On February 8, Scam Sniffer released its January 2026 Crypto Security Report, revealing that a user lost $12.25 million after copying an incorrect wallet address from transaction history and mistakenly transferring funds to an attacker.
This was not an isolated incident. In December 2025, another user lost approximately $50 million after copying a forged address embedded in manipulated transaction records.

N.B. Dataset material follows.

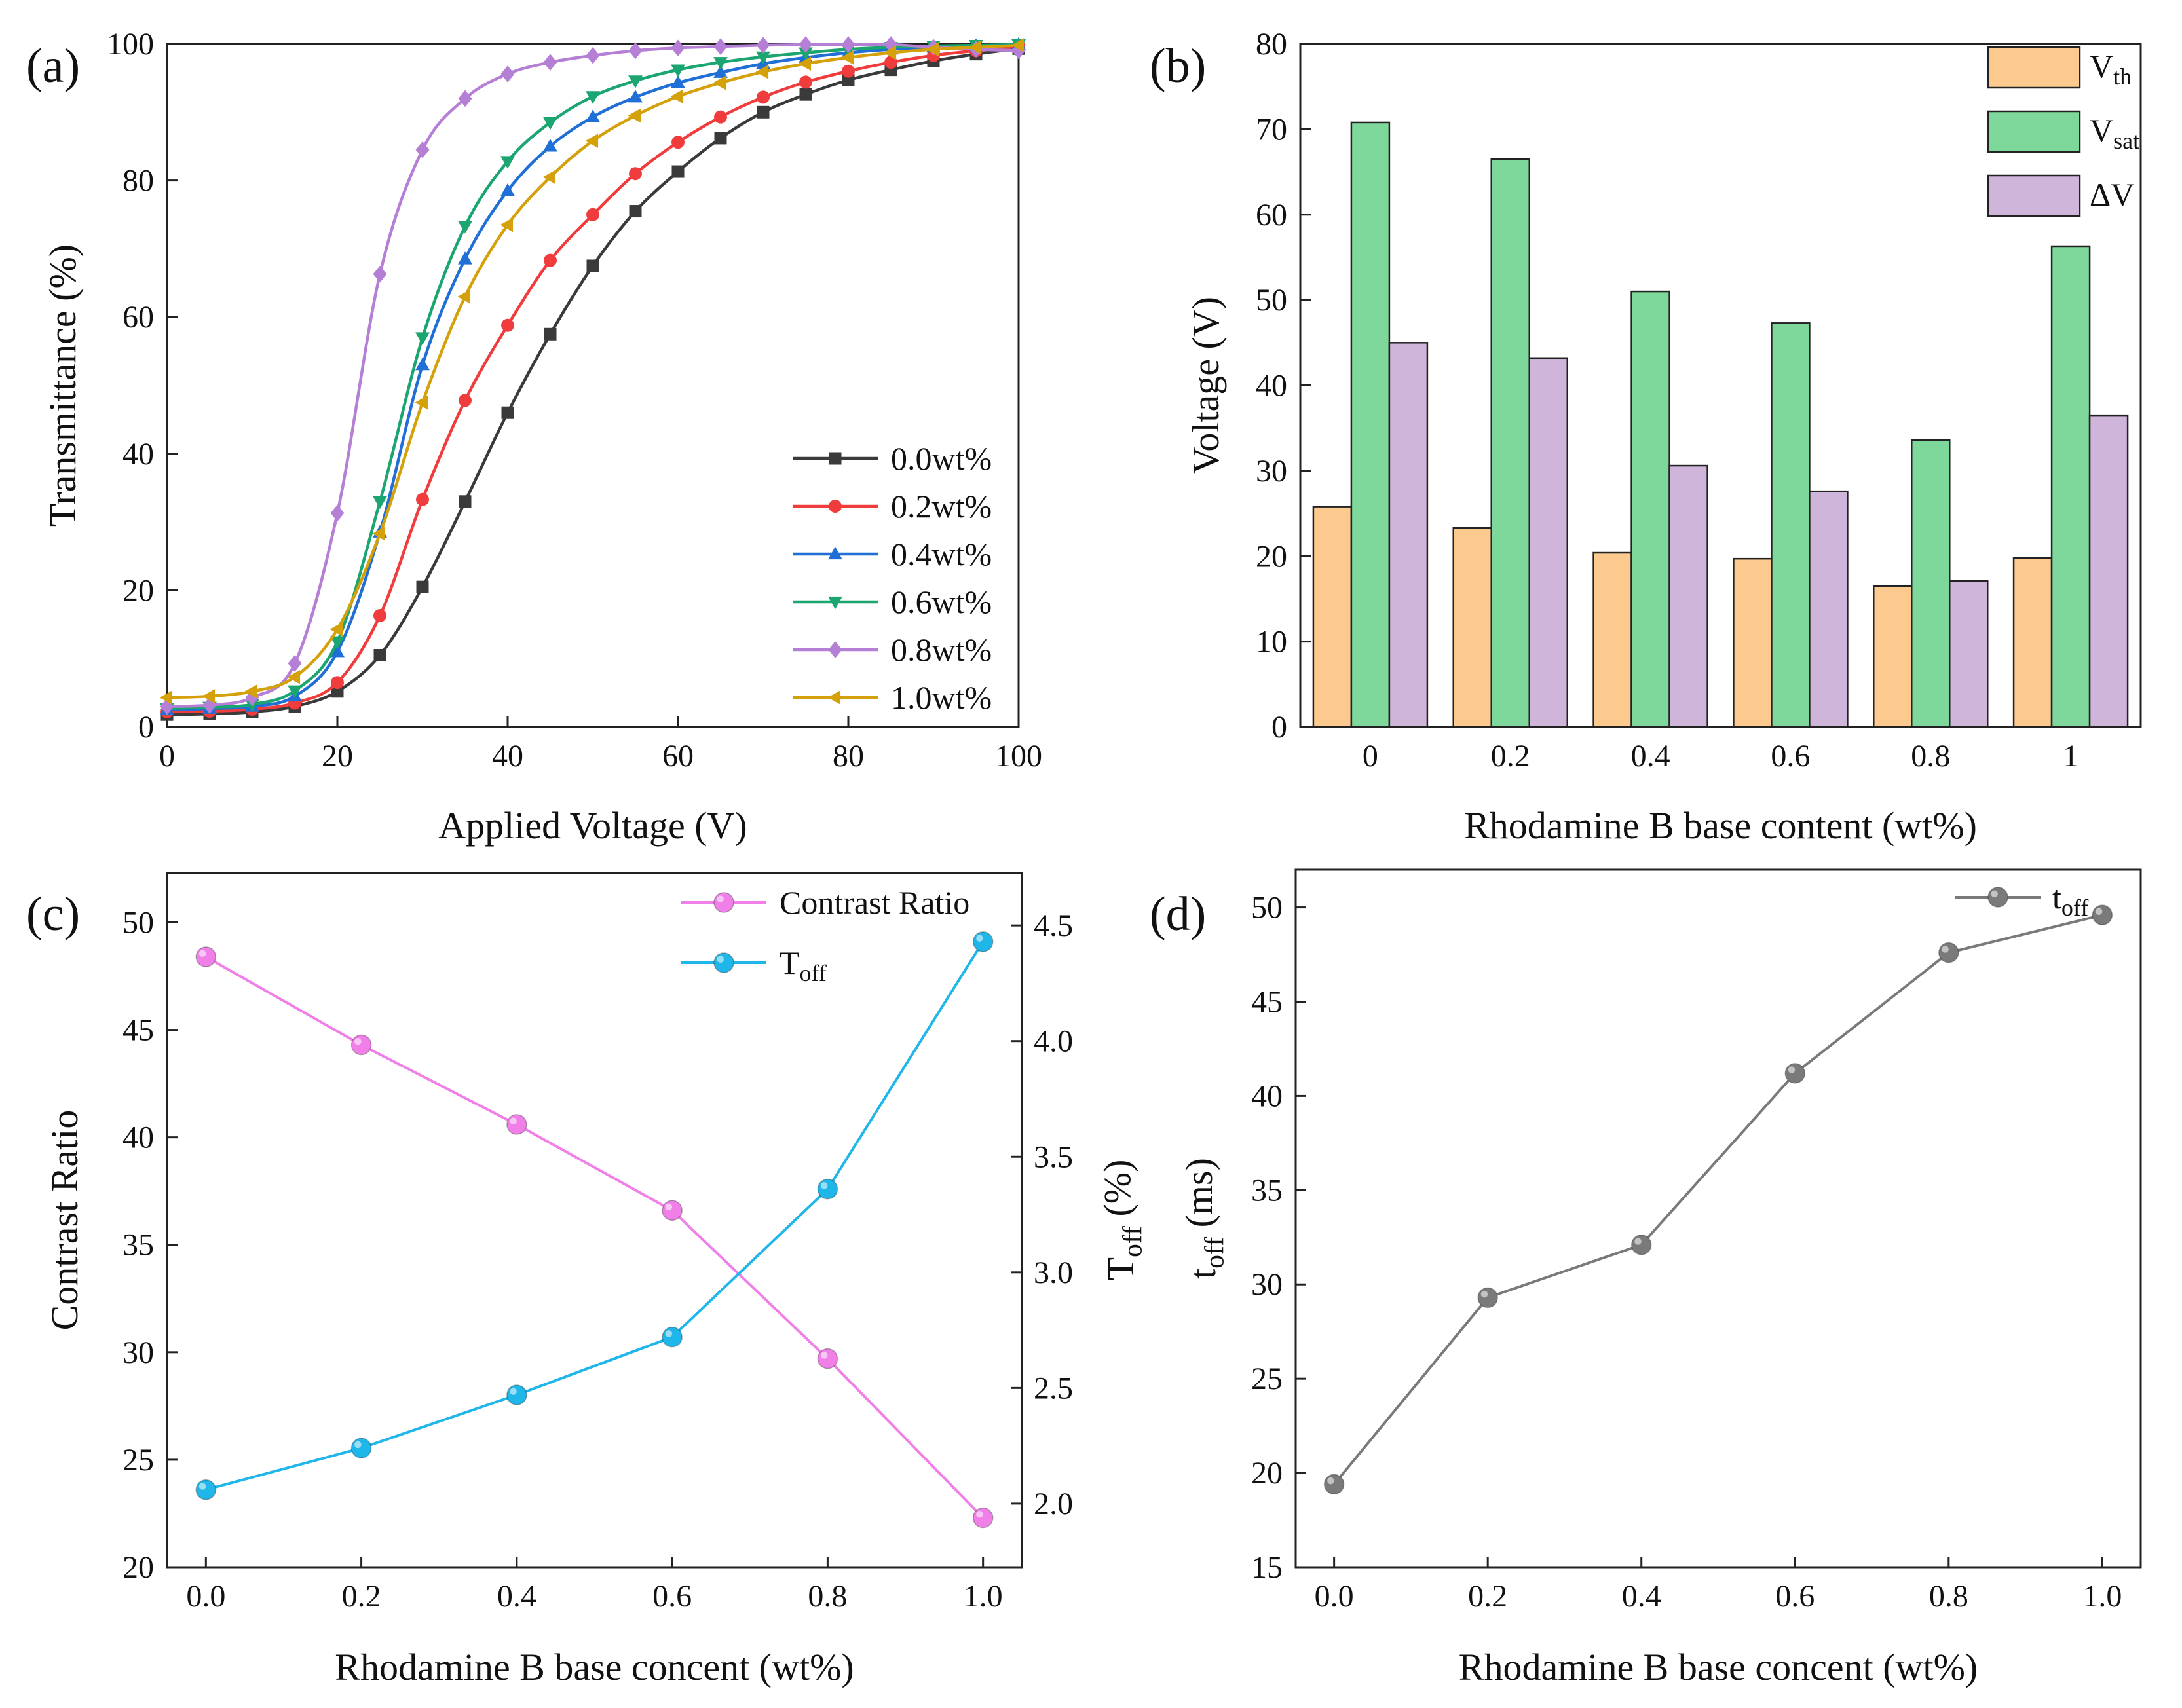 Image resolution: width=2182 pixels, height=1708 pixels. What do you see at coordinates (2034, 67) in the screenshot?
I see `legend-swatch` at bounding box center [2034, 67].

Security researchers classify this method as Address Poisoning, where attackers send small transactions to mimic legitimate history and trick users into copying malicious addresses.
Sharp Increase in Signature Phishing Attacks
Beyond address poisoning, Signature Phishing attacks rose significantly in January 2026, with data showing:
- 4,741 victims
- Around $6.27 million in total losses
- A 207% month-over-month increase compared with December 2025
- These attacks typically involve fake websites or malicious DApps that lure users into signing authorization requests. Because no direct transfer is required, victims often fail to recognize the risk until assets are compromised.
Attack Methods Becoming More Sophisticated
Security researchers note that crypto scams are becoming increasingly targeted and covert, including:
- Forging realistic transaction histories using on-chain data
- Imitating well-known project interfaces to induce authorization
- Distributing phishing links via social media and private messages
- Leveraging AI-generated content to enhance credibility
- With the barrier to entry for attack tools decreasing, both retail users and professional traders are now frequent targets.
Risk Prevention Measures and Industry Responses
Industry participants emphasize that beyond user education, continuous on-chain behavior monitoring is becoming essential. Some institutions deploy tools such as Trustformer KYT to identify suspicious address relationships, fraud fund flows, and abnormal interactions, enabling proactive risk alerts and improved compliance monitoring.
For individual users, security agencies recommend:
- Avoid copying addresses directly from transaction history
- Use address whitelists or label verification
- Carefully review unknown signing requests
- Enable risk alerts through hardware wallets or security extensions
Conclusion
From address poisoning to signature phishing, crypto fraud tactics continue to evolve rapidly. As user adoption and transaction frequency grow, security awareness and risk management capabilities are becoming critical infrastructure for participation in the crypto ecosystem.